• [Raw data]:
####

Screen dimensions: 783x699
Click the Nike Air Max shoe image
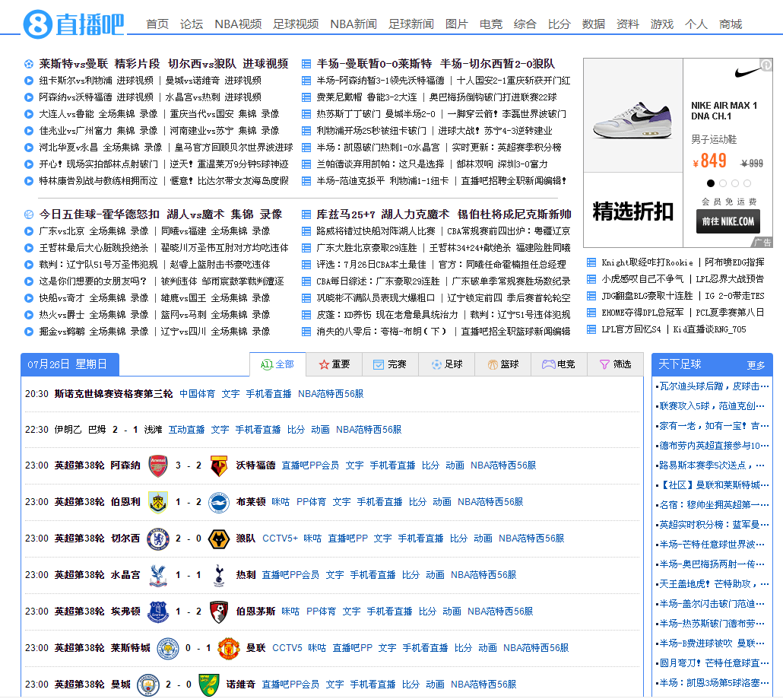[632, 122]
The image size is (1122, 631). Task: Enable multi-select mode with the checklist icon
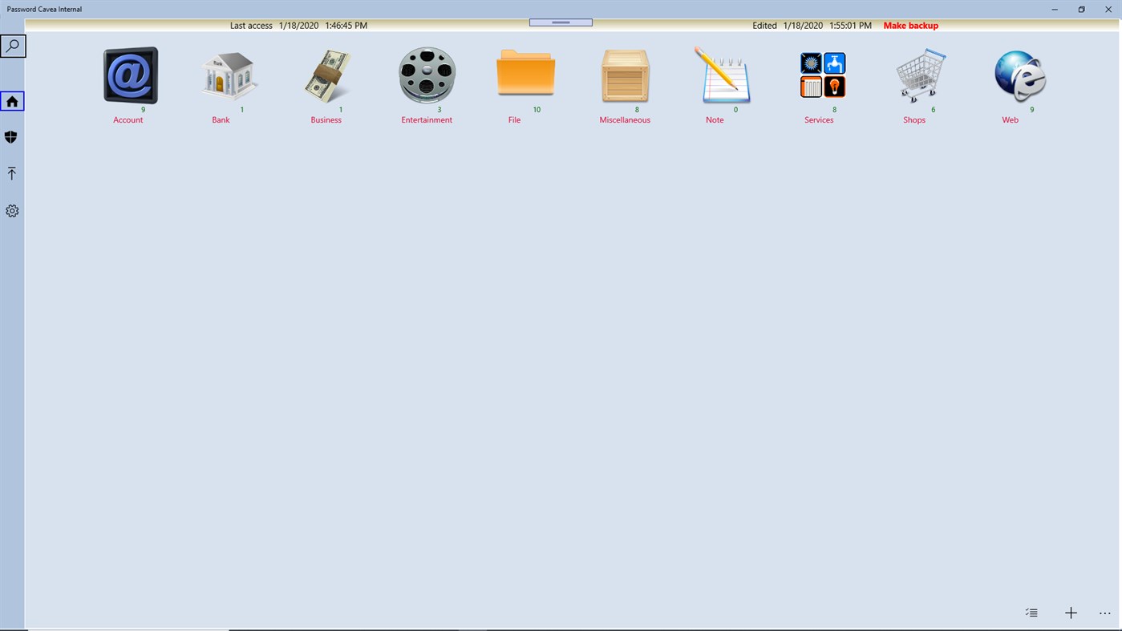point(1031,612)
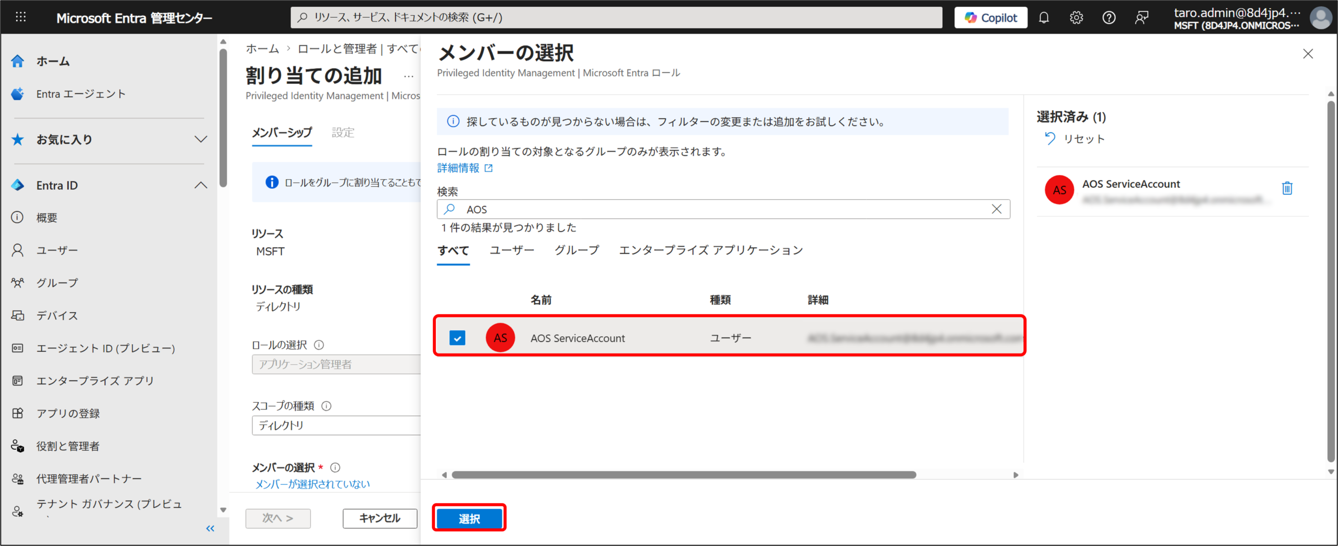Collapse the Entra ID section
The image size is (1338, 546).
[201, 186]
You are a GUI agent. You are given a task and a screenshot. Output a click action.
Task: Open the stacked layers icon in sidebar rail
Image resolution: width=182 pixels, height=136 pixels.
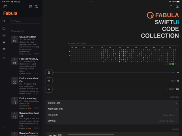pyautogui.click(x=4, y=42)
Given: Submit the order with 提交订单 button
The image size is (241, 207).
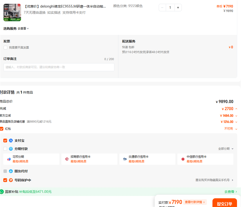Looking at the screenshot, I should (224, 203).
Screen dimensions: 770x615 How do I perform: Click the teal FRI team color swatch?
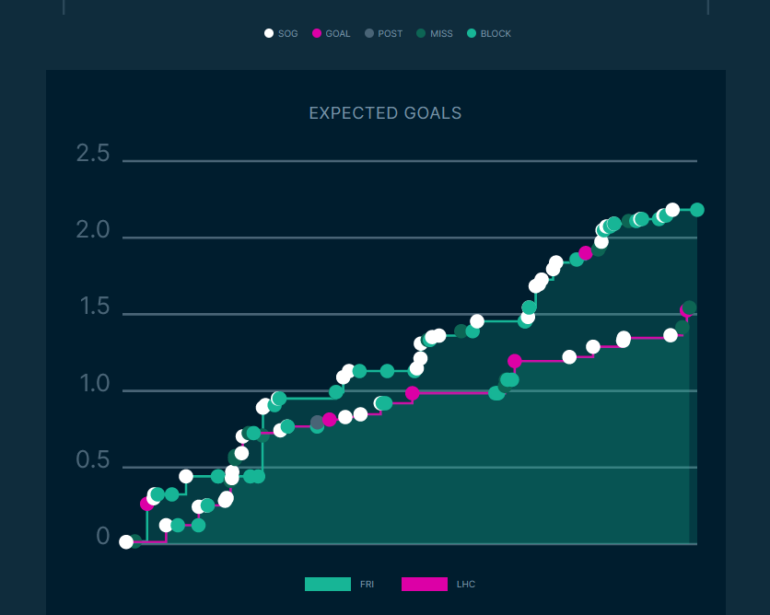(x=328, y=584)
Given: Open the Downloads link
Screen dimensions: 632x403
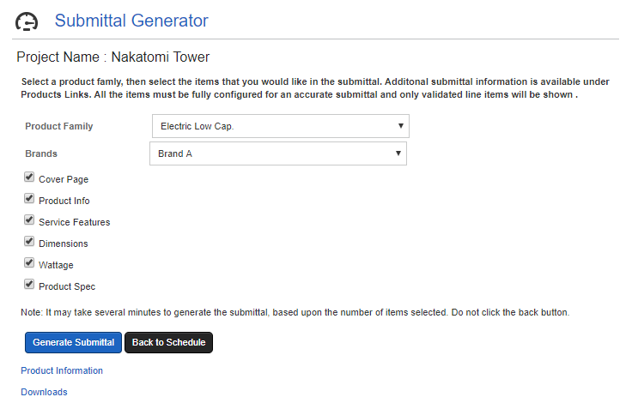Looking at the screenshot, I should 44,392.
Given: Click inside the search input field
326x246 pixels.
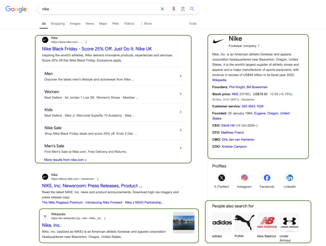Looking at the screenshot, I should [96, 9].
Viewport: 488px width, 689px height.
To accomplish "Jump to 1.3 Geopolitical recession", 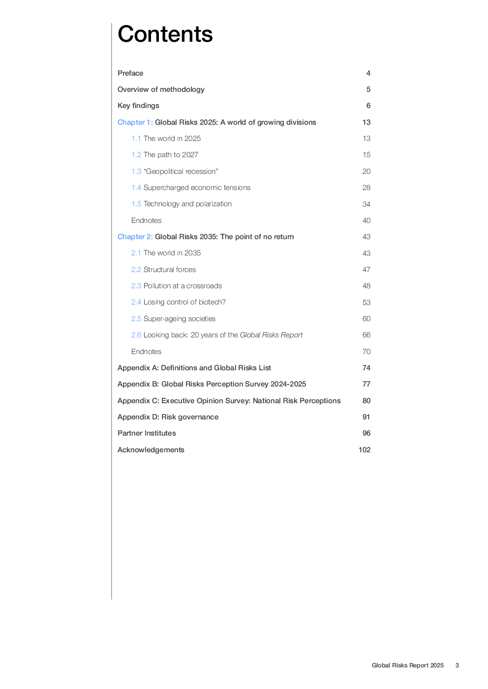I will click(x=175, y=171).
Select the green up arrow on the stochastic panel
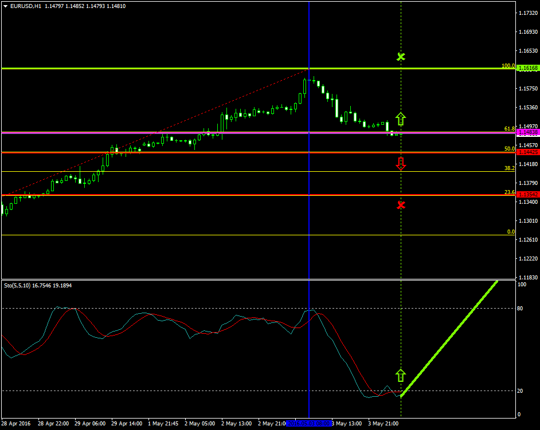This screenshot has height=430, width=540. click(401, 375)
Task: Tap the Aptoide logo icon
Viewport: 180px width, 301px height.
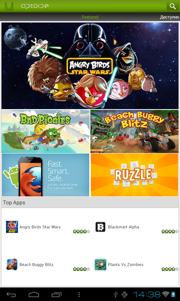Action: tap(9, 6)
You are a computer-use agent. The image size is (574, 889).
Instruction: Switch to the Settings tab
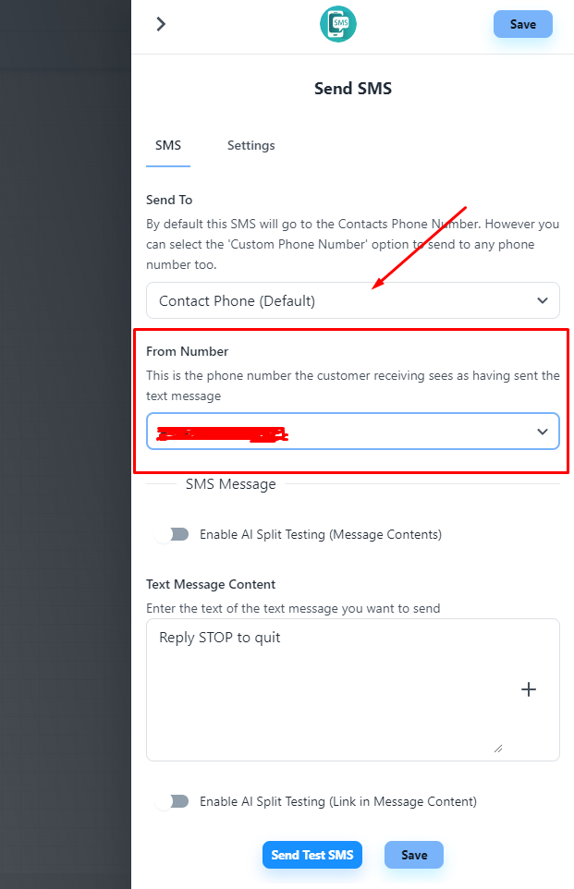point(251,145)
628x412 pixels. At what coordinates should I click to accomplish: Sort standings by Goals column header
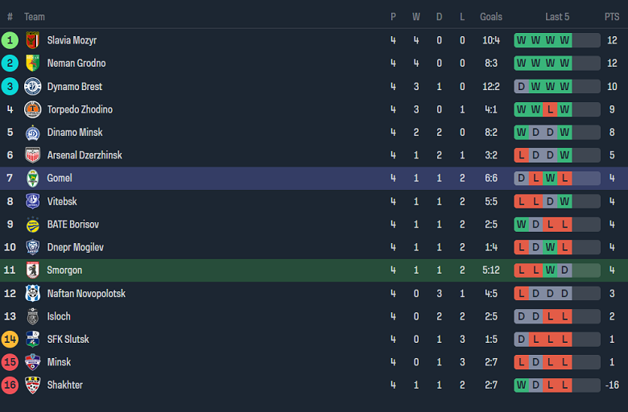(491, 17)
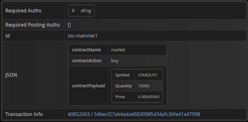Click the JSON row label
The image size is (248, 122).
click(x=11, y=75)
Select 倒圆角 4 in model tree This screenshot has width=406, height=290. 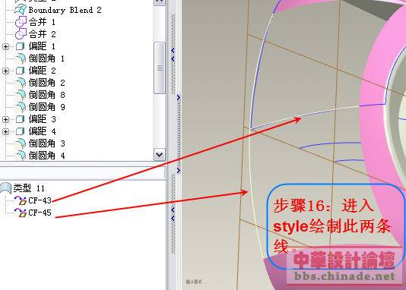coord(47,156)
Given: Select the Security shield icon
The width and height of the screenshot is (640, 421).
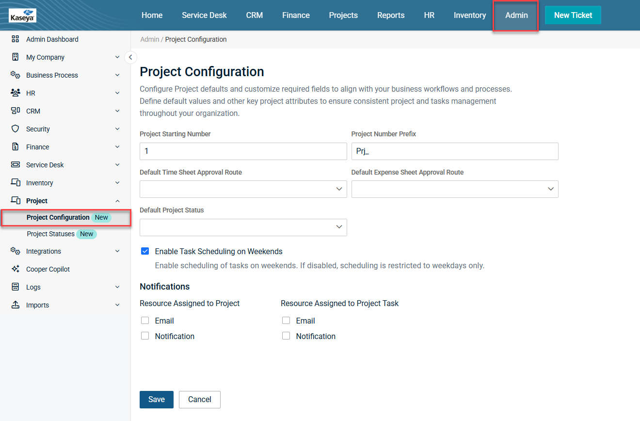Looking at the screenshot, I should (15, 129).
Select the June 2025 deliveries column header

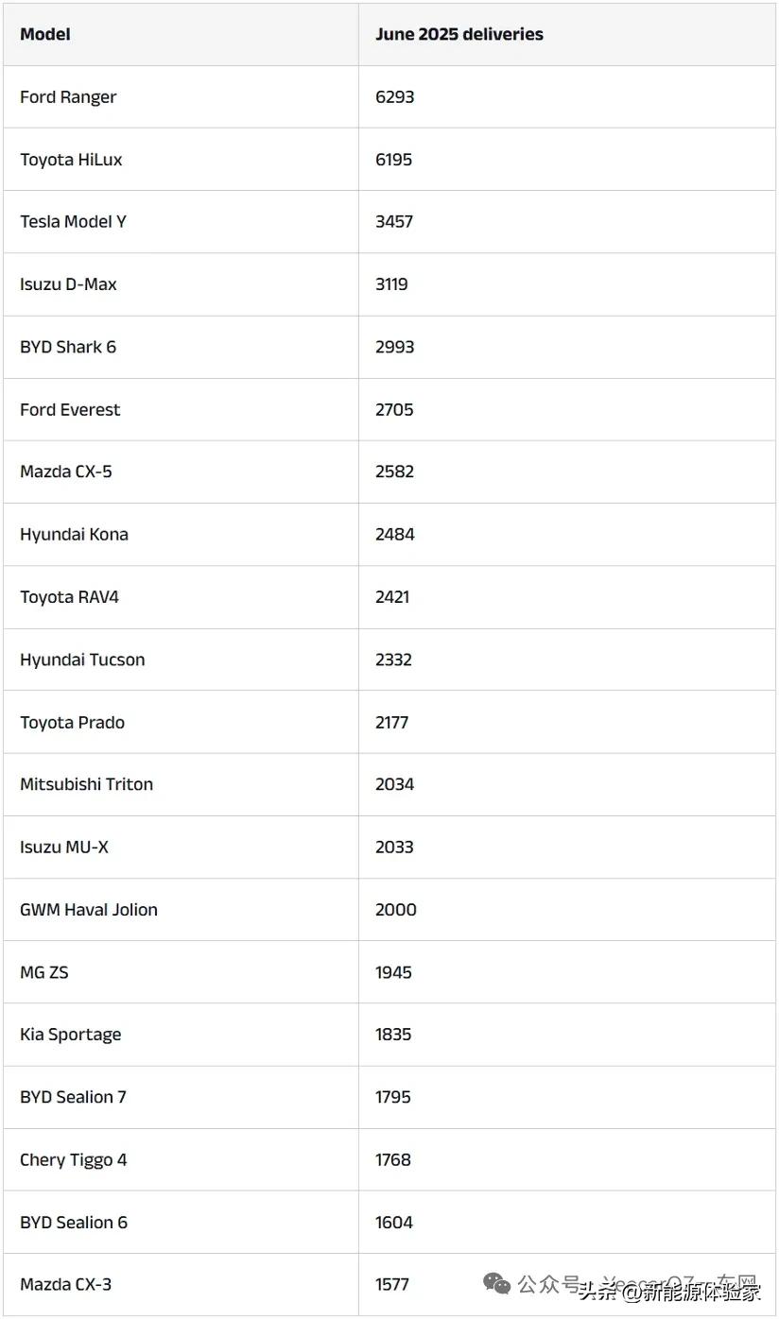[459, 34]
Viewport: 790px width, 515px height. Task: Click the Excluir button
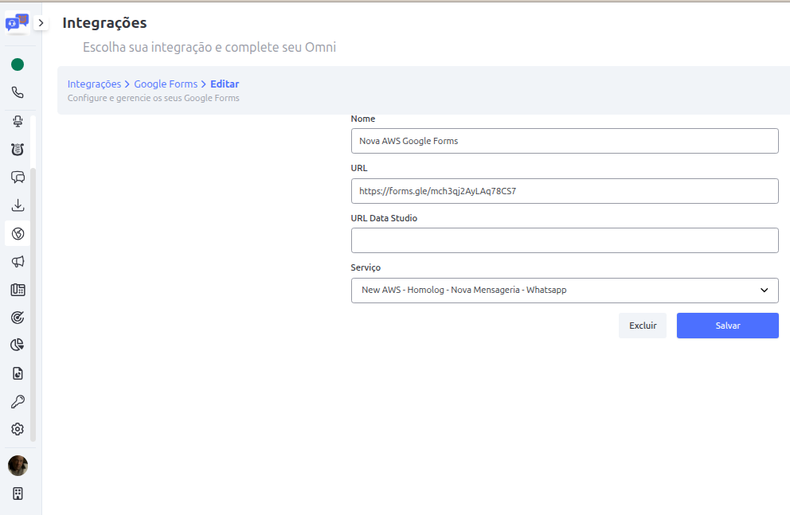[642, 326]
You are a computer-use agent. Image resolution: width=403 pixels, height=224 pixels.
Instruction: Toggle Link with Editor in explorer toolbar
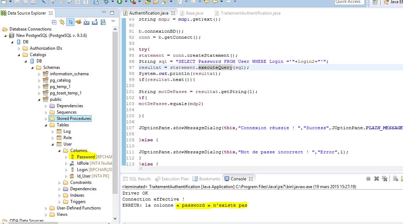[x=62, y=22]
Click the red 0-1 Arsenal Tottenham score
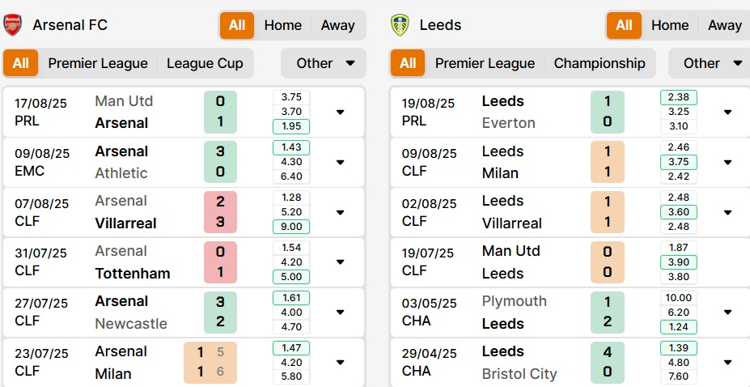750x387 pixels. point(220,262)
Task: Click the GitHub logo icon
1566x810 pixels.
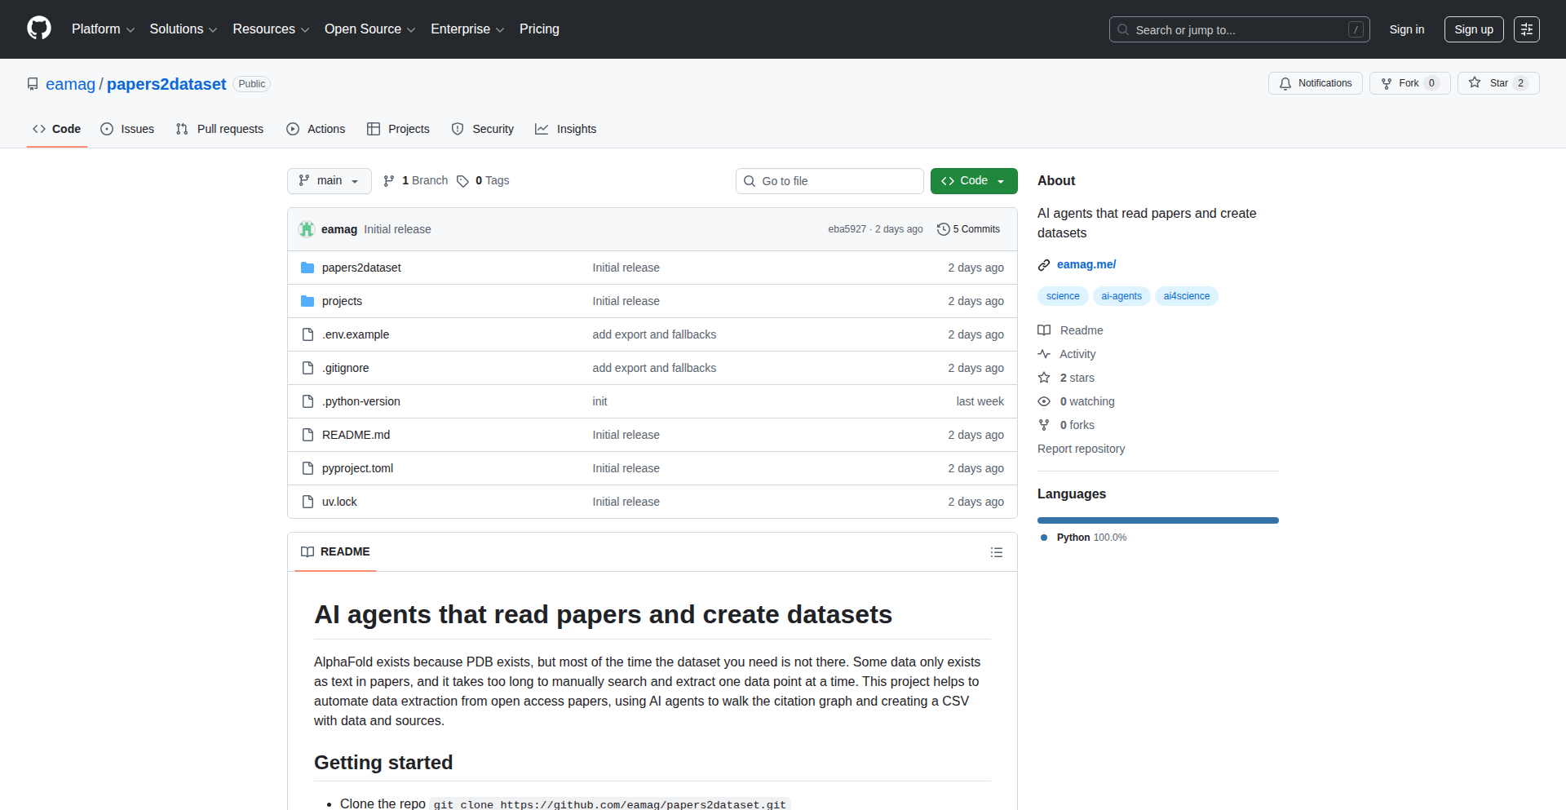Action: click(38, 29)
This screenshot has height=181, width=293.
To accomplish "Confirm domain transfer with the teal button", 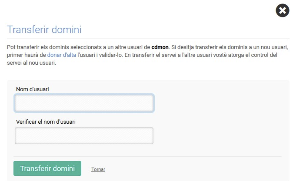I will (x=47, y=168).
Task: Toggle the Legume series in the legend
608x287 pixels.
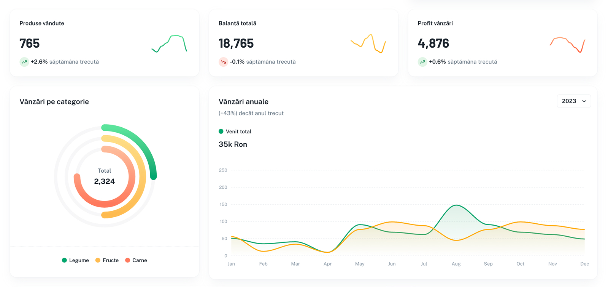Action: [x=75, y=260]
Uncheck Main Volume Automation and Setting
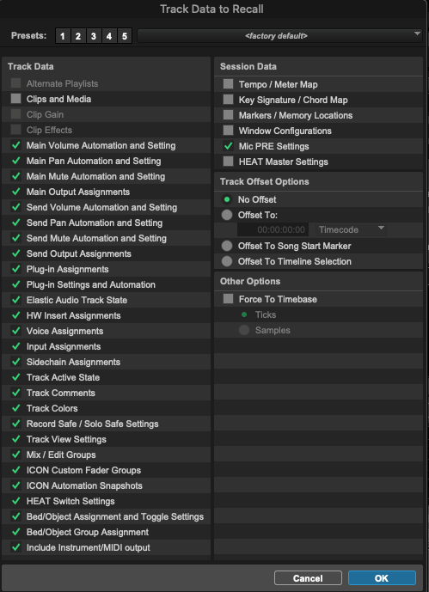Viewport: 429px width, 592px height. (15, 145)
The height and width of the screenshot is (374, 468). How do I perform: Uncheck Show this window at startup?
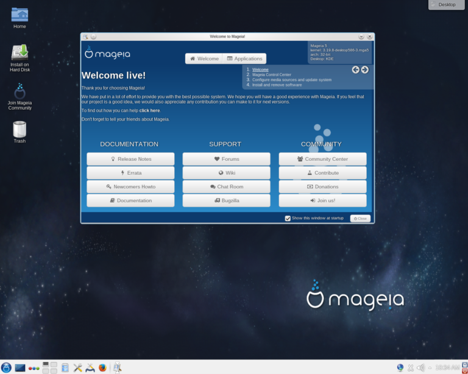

####

• [Assigned task]: Return each line from the material that includes the string "agent".

• [Task solution]:
You are a GUI agent. You are given a task and a screenshot. Output a click action.
You are a computer-use agent. The image size is (574, 889).
You are a computer-use agent. Image resolution: width=403 pixels, height=224 pixels.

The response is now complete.